La Glose. Voici le sens de ces dernières paroles: «Béni», c'est-à-dire qu'il soit glorifié; «celui qui vient», c'est-à-dire celui qui s'est incarné; «au nom du seigneur», c'est-à-dire au nom du Père en le glorifiant. Ils répètent ho sanna, c'est-à-dire sauvez-moi, je vous en conjure, et ils déterminent le lieu où ils veulent être sauvés, c'est sur les hauteurs, c'est-à-dire ce n'est pas sur la terre, mais au plus haut des cieux. - S. Jér. Ou bien ce mot hosanna, c'est-à-dire salut au plus haut des cieux, est une preuve évidente que l'avènement du Christ apporte le salut, non-seulement à l'homme, mais à tout l'univers, en. venant réunir le ciel avec la terre. - Orig. (traité 14 sur S. Matth).
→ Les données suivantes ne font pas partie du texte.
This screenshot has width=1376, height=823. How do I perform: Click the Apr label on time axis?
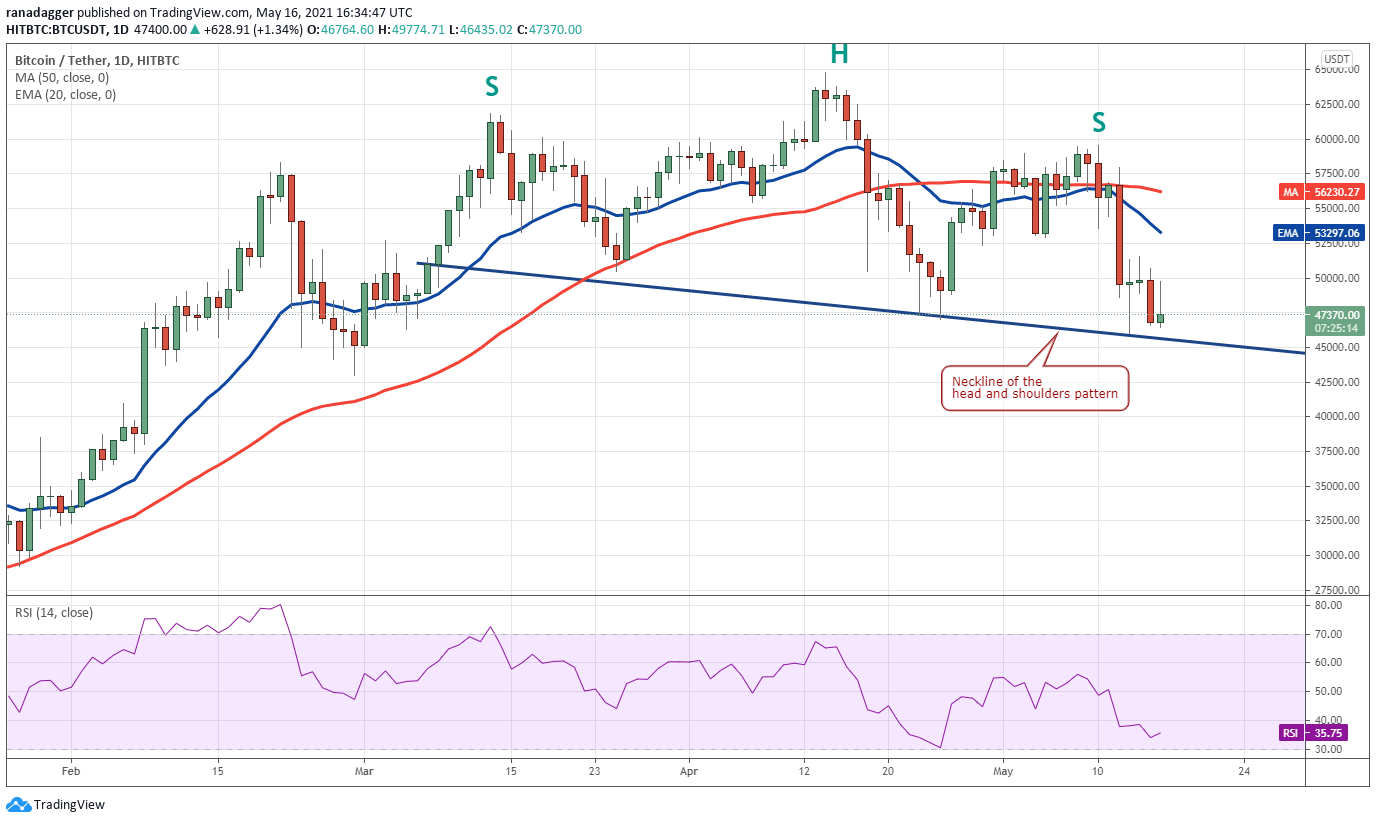coord(687,771)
Ou bien ils proclament son incarnation comme homme, en disant: «Hosanna au Fils de David», et son retour dans le sanctuaire éternel, en ajoutant: «Hosanna au plus haut des cieux !» - S. Chrys. (sur S. Matth). Il en est qui traduisent encore hosanna par gloire, et d'autres par rédemption. La gloire, en effet, lui est due, et l'honneur de la rédemption lui revient, puisqu'il a racheté tous les hommes. - S. Hil. (can. 23). La louange que renferment ces expressions, consacre la puissance de rédemption dont le Sauveur est revêtu, et en le proclamant Fils de David, cette multitude le reconnaît pour l'héritier du royaume éternel.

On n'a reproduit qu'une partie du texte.